COMP3630 / COMP6363
week 10: Other Complexity Classes
This Lecture Covers Chapter 11 of HMU: Other Complexity Classes
slides created by: Dirk Pattinson, based on material by
Peter Hoefner and Rob van Glabbeck
convenor & lecturer: Pascal Bercher
The Australian National University
Semester 1, 2023
Content of this Chapter
The classes PSPACE, NPSPACE, and their co-classes
The classes EXPTIME and NEXPTIME
PSPACE vs. NPSPACE (Savitch’s Theorem)
Relationship among these (and other) classes
Additional Reading: Chapter 11 of HMU.
Pascal Bercher week 10: Other Complexity Classes Semester 1, 2023 2 / 11
The classes PSPACE, NPSPACE, and their co-classes
Polynomial Space
Definition 11.1.1
A Turing machine M is polyspace bounded if there is a polynomial p so that for all inputs
w , M never uses more than p(|w |) tape cells when started with w .
Note.
∠ For deterministic machines, this refers to the unique computation path.
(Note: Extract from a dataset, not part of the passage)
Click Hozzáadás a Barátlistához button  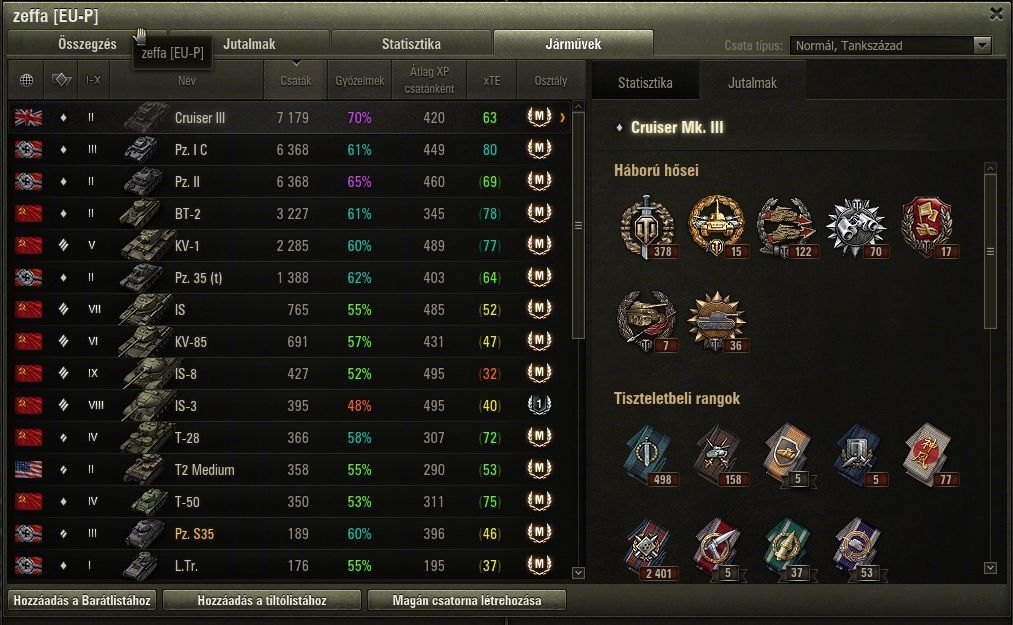[x=82, y=600]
∠ For non-det. machines, this refers to all computation paths starting with input w .
Definition 11.1.2
The class PSPACE is the class of languages L such that L = L(M) for a polyspace
bounded deterministic Turing machine.
The class NPSPACE is the class of languages L such that L = L(M) for a
polyspace-bounded non-deterministic Turing machine.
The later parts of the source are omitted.